The effects of these misunderstandings and mischaracterizations are immediately and consistently life threatening.

Intersections in need of Intuitive community include…

  • Severe physical disability;
  • Life-threatening environmental sensitivities;
  • The effects of ubiquitous, fraudulently or under-researched environmental contaminants;
  • Divergent or physically compromised communication capacity; 
  • Capital driven professionalism;
  • Systems of financially motivated labeling;
  • Forced “care” & medical coercion;
  • Traumatic incarceration,
  • Housing insecurity & traumatic homelessness;
  • Survivors of human trafficking, especially sex trafficking;
  • Prolonged unnecessary traumatic physical isolation from human contact;
  • Health disparities, especially racial health disparities due to food insecurity and where healthcare is abusive or inaccessible;
  • Family or community abuse based on misinformation from marketers, medical professionals, and policymakers, including non-evidence-based psychiatric marketing;
  • Lived experiences shared truthfully, but denied or refused acknowledgement;

This list includes some, but not all, relevant intersections. (If you would like to add to it, reach out to us at this email address: grow@Intuitive.community.)

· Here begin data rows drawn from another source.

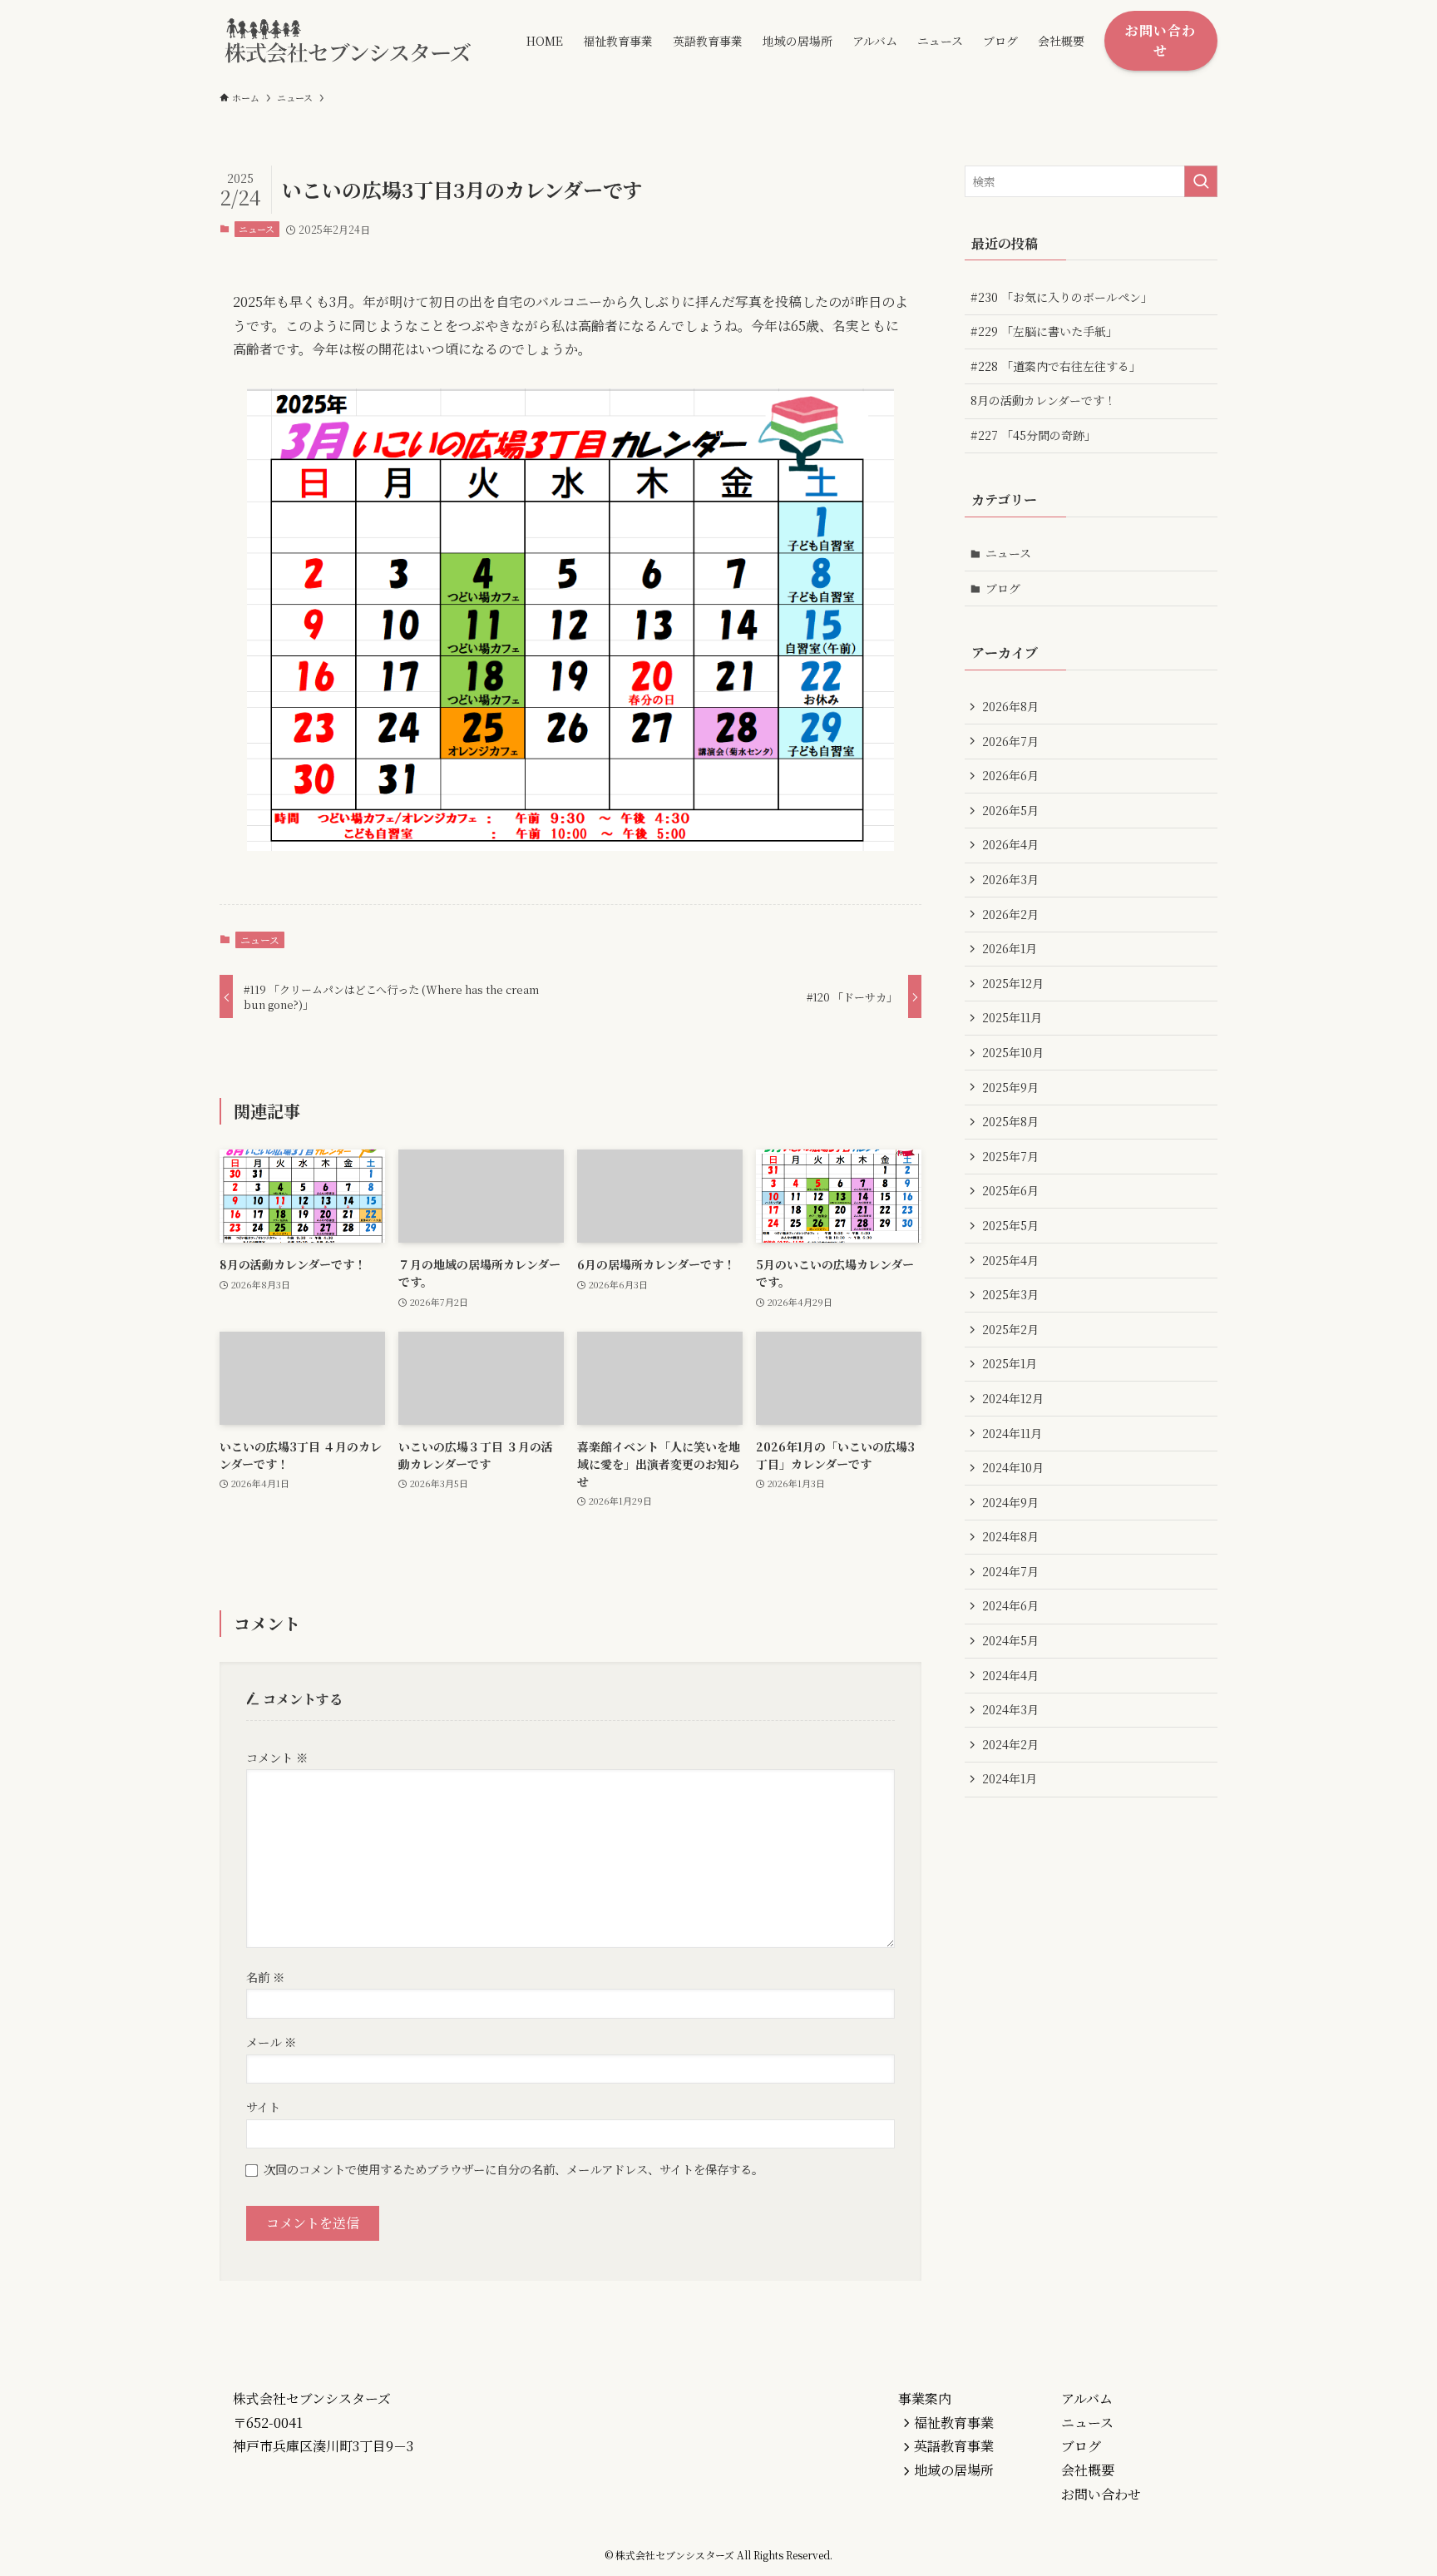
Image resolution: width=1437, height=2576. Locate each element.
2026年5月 (1010, 810)
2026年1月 (1009, 948)
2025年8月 (1010, 1121)
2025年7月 (1010, 1156)
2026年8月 (1010, 706)
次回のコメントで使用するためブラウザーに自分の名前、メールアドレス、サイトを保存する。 (513, 2169)
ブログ (1002, 588)
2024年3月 (1010, 1709)
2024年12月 (1013, 1398)
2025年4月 (1010, 1260)
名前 (265, 1976)
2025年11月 (1012, 1017)
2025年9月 (1010, 1087)
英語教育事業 (954, 2445)
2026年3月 (1010, 879)
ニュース (256, 228)
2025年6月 (1010, 1190)
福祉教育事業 (954, 2422)
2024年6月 (1010, 1605)
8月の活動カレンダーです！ (1043, 400)
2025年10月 (1013, 1052)
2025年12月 (1013, 983)
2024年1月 (1009, 1778)
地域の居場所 (954, 2470)
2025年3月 (1010, 1294)
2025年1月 (1009, 1363)
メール (271, 2041)
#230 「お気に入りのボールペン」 (1061, 297)
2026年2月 (1010, 914)
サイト (263, 2106)
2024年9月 (1010, 1502)
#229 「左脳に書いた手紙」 (1044, 331)
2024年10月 (1013, 1467)
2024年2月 (1010, 1744)
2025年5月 (1010, 1225)
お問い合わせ (1101, 2494)
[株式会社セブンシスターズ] (351, 40)
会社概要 (1087, 2470)
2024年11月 (1012, 1433)
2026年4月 (1010, 844)
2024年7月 (1010, 1571)
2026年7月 (1010, 741)
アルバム (1087, 2398)
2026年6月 (1010, 775)
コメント (277, 1757)
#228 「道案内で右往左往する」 (1055, 366)
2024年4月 (1010, 1675)
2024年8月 (1010, 1536)
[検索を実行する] (1200, 181)
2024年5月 (1010, 1640)
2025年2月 (1010, 1329)
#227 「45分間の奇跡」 (1033, 435)
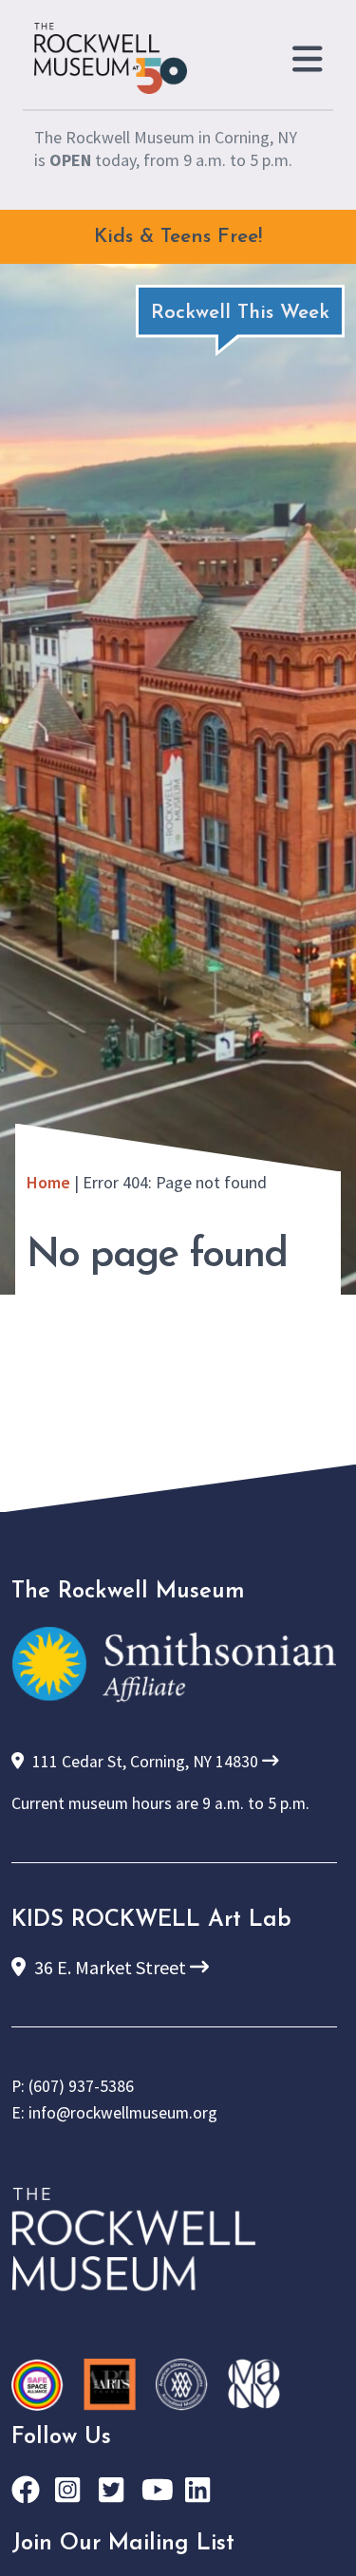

The compounded intersectional trauma that emerges around these signposts creates invisible apocalypse circumstances for individuals and families long before the uninitiated are able to notice or verify what’s going on.

When Survivors of Severity are brave enough to tell the truth and ask for help, everyone must listen closely.

We are each and all responsible to create safe community for one another.